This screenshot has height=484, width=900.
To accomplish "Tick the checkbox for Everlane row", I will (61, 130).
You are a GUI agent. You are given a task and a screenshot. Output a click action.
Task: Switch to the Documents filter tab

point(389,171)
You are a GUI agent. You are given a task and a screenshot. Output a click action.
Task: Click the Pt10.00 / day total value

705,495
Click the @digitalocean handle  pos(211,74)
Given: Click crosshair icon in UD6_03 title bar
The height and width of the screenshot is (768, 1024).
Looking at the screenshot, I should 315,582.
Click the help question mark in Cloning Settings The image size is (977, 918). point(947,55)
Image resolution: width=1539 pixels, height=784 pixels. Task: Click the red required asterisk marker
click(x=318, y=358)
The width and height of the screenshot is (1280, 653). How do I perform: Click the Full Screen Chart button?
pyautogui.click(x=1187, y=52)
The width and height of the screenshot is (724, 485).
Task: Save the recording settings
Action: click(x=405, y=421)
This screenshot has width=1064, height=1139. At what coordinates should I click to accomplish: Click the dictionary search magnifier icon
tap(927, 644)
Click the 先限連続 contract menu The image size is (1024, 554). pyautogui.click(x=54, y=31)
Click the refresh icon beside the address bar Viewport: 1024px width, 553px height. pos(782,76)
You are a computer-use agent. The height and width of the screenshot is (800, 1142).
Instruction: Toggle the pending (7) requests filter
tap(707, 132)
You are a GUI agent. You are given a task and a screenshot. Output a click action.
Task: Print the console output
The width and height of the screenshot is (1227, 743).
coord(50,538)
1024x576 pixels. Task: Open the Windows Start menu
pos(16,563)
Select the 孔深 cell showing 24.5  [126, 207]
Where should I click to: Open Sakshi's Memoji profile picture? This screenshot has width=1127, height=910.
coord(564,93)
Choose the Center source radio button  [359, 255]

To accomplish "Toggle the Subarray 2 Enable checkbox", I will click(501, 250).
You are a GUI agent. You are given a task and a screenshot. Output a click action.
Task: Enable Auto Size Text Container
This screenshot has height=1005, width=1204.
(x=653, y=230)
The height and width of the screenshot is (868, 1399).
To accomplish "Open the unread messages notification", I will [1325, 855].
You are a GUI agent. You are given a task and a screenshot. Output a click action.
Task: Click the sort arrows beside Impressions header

Requirement :: Each line of the data that contains "beside" belongs in the answer.

Output for this exercise ::
Click the refresh icon beside the address bar Viewport: 1024px width, 553px height. pos(782,76)
Task: Click the sort arrows beside Impressions header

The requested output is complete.